The TABAQ. Single fullrange speaker. Can't get easier than that. The build is easy to follow and pretty much foolproof.

http://www.diyaudio.com/forums/full-range/88787-tabaq-tl-tang-band.html

There's the small version made for 3" or 4" drivers, and a larger version for 6" drivers.

Here's the best sounding version I found on Youtube:
https://www.youtube.com/watch?v=bvZQqQnWr4k
 
OK, sounds like you are looking for refinement and true high fidelity.
For your requirements as described, I'd be inclined to go a FAST using a simple ML-TL type bass module, and top it with a good full range in a mini TL or boffle.

I tend to prefer very wide baffles for the most natural presentation, but this isn't an absolute requirement.

If you're still keen to goof around with OB, I'd highly suggest reading through Martin King's site. There is at least one project there. Another obvious source of info is at the Linkwitz Lab site.

OB are not the most space efficient contraptions in the universe. They tend to be large. It is however possible to make them smaller if you are willing to go active, use EQ, and sacrifice efficiency.
 
To pipe in yet again on the subject, even the most modestly sized effective OB just not suit everyone's domestic constraints, while a small footprint MLTL such as the TABAQ, or Pensil for a 3-5" Full range driver can have much more acceptance.

Yes, that will often require bass support for full bandwidth - which can be a different target for modest music or a balls to the walls HT system - but multiple small sub enclosures can often be tucked conveniently out of sight, while a 16"W x 40"H multiway may not be so easy to accommodate.
 
Hi,
Sorry for the delay chaps, been overly busy with work. Plus every second word you all write I’m googling to educate myself rather than ask unnecessary questions!

Greg - that sounds very interesting. Are there any specific & complete designs you could recommend?
With regards to OB & space… I can do tall but not too wide (>24”).

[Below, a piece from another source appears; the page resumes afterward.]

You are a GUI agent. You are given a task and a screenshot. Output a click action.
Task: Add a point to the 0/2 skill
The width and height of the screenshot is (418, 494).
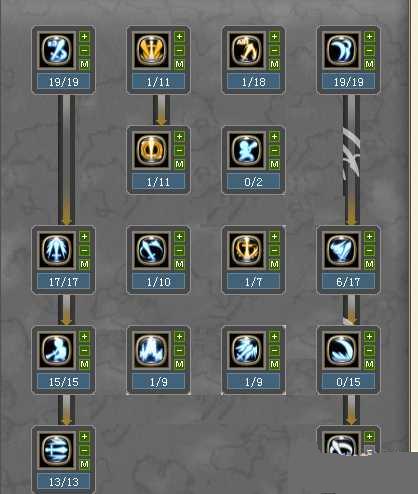click(x=274, y=137)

However, they have to be not so tall & slim as to risk being knocked over when people walk into them when failing to negotiate a corner after a few whiskies!

xrk
I found a very interesting thread where you did a blind listening test of speakers.
http://www.diyaudio.com/forums/full-range/270614-subjective-blind-comparison-3in-5in-full-range-drivers.html

A=PRV 5MR450NDY (5in 'midrange' pro audio paper cone 8 ohm) = too bright & sibilant
B=Vifa TC9FD (3.5in paper cone 8 ohm) - Nice Norah. more depth - First place
C=Dayton Audio PS95-8 (3in paper cone 8 ohm) - Nice Norah. touch muffled compared to B - Second place
D=Faital Pro 3FE22 (3in paper cone 16 ohm) - hissy, sibilant
E=Dayton Audio RS100P-4 (3.5inpaper cone 4 ohm) - muffled - bad.
F=MA CHN-70 (4in paper cone 8 ohm) - compressed
G=Dayton Audio RS100-4 (3.5in aluminum cone 4 ohm) - music hidden behind thick blanket.

Would my personal tastes from above have any impact upon your speaker recommendations?
Do you have any more such tests?
With all the variables of electrical and physical build tweaks and listening apparatus at my end, etc, how representative do you think my impressions of the drivers could be? i.e. should I base my choice of driver and ultimate build on these tests?

Chris - Hi
In terms of boxes my preference is to keep it simple with just 2. I do not wish to have lots of boxes or cables. I cannot have something tall and thin that can be easily knocked over. Up to approx. 1.5m tall and 0.5m wide (59’’x20”). In building my own I am intrigued by the possibility of adding some artwork to the real estate the box offers to make it a feature within the room.